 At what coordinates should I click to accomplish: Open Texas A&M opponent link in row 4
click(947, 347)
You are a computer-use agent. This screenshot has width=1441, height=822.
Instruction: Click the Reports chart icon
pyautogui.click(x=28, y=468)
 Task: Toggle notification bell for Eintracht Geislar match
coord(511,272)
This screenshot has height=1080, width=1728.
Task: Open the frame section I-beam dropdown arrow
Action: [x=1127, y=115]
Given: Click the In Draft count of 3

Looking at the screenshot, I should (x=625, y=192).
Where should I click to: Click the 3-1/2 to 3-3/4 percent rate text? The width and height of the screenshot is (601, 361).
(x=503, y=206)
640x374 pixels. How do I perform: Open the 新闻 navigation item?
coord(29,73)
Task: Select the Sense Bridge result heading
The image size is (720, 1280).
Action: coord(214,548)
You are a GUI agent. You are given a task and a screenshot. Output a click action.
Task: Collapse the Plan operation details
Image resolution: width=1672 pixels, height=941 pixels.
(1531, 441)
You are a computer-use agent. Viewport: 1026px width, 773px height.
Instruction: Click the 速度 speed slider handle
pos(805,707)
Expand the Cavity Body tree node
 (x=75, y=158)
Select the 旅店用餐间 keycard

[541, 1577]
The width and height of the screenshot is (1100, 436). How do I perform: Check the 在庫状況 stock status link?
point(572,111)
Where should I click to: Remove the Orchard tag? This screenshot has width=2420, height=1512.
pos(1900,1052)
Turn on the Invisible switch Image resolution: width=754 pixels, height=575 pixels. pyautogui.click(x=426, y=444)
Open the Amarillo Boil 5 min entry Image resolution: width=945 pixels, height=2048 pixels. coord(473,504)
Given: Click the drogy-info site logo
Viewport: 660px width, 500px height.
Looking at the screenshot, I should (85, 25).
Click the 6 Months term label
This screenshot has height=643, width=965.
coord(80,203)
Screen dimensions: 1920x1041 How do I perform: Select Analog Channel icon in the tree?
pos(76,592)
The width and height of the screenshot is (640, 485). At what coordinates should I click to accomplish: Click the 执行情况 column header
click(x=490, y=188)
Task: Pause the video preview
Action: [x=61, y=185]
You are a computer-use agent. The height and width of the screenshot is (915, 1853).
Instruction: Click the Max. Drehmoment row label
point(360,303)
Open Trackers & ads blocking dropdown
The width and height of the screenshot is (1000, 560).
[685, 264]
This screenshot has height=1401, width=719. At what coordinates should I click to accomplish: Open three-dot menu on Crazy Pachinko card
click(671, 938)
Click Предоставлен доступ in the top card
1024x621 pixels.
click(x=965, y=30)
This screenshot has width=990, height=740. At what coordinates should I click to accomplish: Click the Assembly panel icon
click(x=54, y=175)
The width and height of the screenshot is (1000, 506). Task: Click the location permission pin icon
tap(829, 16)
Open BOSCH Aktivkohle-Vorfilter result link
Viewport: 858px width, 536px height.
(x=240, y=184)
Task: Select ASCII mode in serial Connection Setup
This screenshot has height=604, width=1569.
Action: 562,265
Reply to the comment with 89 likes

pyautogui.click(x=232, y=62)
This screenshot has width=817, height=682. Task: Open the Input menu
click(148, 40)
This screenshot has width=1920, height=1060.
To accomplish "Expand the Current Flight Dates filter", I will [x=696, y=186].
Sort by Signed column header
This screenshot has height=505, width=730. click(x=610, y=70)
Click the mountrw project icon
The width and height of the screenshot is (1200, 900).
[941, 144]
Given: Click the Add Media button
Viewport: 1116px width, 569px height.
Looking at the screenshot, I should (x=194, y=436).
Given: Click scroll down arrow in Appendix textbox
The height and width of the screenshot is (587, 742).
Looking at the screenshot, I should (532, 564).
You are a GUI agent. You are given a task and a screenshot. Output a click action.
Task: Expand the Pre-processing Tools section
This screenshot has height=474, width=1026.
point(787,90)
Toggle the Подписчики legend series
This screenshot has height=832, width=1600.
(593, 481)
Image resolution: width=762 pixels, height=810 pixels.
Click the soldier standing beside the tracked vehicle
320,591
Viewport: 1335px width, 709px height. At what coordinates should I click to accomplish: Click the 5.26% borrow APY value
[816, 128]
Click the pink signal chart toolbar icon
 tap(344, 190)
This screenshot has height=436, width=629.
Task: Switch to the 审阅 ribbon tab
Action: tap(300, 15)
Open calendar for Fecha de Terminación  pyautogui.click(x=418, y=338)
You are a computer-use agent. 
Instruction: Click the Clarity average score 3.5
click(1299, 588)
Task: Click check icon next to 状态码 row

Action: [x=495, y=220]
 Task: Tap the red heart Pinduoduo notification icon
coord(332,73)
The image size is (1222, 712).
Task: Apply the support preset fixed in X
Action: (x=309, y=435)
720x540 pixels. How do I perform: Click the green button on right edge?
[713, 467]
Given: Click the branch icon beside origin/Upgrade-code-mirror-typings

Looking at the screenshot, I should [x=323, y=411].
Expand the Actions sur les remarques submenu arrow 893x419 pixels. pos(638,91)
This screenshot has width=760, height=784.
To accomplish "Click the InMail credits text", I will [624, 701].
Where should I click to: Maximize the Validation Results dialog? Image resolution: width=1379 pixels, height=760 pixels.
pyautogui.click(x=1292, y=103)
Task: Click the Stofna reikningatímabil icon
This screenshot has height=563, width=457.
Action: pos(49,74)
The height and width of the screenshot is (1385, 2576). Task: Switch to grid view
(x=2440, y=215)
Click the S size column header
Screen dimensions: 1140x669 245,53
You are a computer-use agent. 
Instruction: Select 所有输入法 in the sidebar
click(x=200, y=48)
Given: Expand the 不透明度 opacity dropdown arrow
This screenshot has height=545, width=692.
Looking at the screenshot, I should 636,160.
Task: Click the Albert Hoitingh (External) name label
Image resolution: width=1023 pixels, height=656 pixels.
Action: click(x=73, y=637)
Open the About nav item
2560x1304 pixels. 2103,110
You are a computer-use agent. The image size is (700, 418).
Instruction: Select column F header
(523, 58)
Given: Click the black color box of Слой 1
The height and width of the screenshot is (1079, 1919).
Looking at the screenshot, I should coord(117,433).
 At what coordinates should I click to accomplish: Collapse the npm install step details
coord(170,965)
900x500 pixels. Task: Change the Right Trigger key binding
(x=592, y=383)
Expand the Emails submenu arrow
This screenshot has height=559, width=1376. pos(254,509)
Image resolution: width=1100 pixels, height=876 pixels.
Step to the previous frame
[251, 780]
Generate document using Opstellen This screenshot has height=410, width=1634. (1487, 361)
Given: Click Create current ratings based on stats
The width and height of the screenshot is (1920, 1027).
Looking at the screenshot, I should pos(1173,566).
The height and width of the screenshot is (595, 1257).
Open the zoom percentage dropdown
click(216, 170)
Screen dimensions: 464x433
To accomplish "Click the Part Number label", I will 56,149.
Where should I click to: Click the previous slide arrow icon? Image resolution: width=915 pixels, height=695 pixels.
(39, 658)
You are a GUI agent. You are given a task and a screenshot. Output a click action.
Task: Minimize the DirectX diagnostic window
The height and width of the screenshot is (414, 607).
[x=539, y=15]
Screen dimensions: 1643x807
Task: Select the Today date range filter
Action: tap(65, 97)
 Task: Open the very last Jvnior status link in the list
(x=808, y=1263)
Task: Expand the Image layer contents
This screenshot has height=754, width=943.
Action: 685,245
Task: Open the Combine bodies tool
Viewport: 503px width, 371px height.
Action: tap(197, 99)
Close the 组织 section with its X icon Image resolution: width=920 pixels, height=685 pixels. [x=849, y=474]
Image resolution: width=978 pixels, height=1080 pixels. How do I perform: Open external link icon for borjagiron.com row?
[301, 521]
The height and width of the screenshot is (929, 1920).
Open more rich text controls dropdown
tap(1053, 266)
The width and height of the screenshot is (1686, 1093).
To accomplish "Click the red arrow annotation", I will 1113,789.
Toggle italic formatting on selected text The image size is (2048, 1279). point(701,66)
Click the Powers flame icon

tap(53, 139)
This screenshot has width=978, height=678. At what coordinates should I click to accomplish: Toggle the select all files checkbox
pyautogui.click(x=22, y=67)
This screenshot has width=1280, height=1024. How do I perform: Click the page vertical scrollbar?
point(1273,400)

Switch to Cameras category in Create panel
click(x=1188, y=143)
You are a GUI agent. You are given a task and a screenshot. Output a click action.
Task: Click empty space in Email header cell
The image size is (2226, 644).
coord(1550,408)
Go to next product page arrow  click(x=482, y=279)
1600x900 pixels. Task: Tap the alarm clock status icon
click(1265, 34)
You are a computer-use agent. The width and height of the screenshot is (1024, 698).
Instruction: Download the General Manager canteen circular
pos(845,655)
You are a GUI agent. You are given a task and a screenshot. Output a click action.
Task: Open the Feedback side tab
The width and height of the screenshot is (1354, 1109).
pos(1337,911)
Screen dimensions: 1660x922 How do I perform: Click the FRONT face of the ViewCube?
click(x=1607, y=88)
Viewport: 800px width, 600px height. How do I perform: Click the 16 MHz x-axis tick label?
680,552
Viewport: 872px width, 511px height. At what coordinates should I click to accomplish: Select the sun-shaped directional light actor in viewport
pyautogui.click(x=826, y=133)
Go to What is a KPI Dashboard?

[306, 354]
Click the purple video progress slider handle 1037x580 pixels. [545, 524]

Required work: Return, word for word, the lines of the data above from the line with "Select the 旅店用餐间 keycard" through the line with "Turn on the", inclusive.

Expected answer:
Select the 旅店用餐间 keycard

[541, 1577]
The width and height of the screenshot is (1100, 436). How do I perform: Check the 在庫状況 stock status link?
point(572,111)
Where should I click to: Remove the Orchard tag? This screenshot has width=2420, height=1512.
pos(1900,1052)
Turn on the Invisible switch Image resolution: width=754 pixels, height=575 pixels. pyautogui.click(x=426, y=444)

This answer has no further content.